╔══
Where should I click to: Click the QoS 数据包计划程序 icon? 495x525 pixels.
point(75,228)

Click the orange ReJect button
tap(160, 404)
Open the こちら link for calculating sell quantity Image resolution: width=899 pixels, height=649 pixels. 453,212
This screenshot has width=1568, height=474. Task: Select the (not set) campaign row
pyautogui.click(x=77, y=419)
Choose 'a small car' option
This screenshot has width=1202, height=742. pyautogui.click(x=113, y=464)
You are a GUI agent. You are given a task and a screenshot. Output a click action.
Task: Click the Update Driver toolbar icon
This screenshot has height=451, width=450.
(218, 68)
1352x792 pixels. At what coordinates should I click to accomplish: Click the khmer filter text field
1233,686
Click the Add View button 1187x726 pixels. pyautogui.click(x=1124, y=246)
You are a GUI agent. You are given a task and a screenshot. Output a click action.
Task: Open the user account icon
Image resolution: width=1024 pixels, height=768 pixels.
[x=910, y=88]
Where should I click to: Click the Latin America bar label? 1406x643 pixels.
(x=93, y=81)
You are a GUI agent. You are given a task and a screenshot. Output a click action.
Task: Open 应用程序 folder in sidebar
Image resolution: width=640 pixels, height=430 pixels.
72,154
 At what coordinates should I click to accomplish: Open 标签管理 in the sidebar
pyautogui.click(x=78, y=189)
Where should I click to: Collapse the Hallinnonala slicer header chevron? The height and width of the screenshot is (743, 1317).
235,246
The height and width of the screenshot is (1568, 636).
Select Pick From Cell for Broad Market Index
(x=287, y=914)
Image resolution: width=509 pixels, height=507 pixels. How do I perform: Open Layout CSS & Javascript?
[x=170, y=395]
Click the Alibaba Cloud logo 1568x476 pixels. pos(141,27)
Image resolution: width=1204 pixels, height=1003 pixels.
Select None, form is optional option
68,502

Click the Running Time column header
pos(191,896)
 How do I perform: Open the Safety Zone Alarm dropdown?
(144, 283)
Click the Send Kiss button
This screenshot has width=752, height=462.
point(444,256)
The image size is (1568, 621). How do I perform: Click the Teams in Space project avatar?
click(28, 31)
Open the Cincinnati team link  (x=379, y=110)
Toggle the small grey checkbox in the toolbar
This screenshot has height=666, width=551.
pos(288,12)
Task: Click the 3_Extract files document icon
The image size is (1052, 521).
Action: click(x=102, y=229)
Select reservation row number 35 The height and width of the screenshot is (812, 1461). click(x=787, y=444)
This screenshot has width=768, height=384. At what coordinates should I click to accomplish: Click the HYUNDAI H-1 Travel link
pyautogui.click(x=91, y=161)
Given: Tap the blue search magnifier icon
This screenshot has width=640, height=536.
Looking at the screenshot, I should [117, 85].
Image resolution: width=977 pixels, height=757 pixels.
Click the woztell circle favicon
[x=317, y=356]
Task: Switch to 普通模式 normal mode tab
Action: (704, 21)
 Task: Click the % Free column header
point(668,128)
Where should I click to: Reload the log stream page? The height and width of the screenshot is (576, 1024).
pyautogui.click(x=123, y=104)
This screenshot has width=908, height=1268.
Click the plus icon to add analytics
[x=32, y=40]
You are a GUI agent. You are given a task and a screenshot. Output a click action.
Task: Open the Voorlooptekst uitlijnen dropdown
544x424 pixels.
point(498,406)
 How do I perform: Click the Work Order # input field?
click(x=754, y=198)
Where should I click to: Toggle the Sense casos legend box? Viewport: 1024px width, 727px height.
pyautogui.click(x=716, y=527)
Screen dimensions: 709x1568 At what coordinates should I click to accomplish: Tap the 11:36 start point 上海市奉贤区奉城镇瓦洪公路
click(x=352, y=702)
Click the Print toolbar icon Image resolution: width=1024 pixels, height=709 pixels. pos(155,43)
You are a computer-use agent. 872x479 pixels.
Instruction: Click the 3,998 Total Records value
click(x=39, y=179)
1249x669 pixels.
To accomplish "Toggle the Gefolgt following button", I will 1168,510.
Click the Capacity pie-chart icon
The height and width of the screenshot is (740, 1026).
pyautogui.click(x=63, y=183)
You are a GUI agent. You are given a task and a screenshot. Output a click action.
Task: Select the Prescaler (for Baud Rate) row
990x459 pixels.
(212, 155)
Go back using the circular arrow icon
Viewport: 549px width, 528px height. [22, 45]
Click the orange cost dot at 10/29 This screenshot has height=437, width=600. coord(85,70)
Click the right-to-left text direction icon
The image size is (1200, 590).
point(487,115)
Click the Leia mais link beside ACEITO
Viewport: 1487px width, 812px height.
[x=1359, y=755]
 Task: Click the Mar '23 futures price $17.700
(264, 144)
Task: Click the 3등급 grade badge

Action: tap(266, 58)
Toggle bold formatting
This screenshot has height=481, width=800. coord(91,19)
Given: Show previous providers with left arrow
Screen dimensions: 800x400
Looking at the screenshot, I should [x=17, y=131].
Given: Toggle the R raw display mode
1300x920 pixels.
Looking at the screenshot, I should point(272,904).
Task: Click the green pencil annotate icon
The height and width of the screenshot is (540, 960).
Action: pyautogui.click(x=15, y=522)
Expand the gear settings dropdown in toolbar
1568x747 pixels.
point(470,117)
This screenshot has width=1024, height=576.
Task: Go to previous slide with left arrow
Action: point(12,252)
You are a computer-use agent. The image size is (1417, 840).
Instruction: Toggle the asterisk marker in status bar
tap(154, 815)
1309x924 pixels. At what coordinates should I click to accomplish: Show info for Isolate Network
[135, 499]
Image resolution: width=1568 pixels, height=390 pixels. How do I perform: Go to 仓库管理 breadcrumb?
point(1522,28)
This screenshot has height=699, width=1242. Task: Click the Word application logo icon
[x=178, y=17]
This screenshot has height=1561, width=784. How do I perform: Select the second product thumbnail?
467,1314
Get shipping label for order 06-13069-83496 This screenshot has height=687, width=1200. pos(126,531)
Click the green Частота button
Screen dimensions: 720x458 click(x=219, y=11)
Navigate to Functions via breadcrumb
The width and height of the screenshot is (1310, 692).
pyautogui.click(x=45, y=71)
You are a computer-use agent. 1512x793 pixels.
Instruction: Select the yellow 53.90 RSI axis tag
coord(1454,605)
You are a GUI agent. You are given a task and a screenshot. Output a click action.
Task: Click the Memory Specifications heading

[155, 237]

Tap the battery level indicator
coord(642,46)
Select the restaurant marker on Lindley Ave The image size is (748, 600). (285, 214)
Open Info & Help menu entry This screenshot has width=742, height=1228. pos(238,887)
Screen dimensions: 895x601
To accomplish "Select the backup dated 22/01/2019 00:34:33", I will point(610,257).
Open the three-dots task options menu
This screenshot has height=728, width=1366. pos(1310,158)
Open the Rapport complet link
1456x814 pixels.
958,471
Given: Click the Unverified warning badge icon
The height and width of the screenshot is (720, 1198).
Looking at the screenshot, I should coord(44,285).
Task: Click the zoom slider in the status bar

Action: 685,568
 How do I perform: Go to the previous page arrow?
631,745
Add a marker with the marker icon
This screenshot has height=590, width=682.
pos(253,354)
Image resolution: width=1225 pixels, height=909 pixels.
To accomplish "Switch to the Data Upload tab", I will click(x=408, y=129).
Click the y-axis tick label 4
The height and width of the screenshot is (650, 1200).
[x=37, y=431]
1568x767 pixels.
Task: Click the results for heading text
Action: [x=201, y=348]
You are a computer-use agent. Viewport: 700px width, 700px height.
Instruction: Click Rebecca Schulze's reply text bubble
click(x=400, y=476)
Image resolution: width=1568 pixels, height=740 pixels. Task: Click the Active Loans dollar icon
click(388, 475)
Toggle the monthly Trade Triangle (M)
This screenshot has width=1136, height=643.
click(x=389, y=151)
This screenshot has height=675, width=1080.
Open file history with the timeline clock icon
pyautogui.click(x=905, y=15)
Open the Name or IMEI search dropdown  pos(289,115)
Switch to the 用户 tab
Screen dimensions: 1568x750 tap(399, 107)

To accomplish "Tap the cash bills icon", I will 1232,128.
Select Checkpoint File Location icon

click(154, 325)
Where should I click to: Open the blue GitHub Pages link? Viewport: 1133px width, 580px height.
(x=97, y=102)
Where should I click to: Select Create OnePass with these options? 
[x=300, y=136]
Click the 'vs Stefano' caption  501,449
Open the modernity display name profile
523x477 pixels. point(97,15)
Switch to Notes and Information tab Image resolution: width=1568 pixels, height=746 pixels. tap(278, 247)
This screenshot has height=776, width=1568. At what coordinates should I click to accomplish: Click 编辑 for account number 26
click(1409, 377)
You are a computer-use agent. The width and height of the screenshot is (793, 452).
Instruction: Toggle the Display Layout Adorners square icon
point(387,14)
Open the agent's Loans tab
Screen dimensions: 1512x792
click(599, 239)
╚══
Among the entries above, the line containing "This screenshot has height=1561, width=784.", the line containing "Navigate to Functions via breadcrumb", and all lines between them are to be restated word for word; nothing else belongs in the reply.

__YOUR SOLUTION__.
This screenshot has height=1561, width=784. How do I perform: Select the second product thumbnail?
467,1314
Get shipping label for order 06-13069-83496 This screenshot has height=687, width=1200. pos(126,531)
Click the green Частота button
Screen dimensions: 720x458 click(x=219, y=11)
Navigate to Functions via breadcrumb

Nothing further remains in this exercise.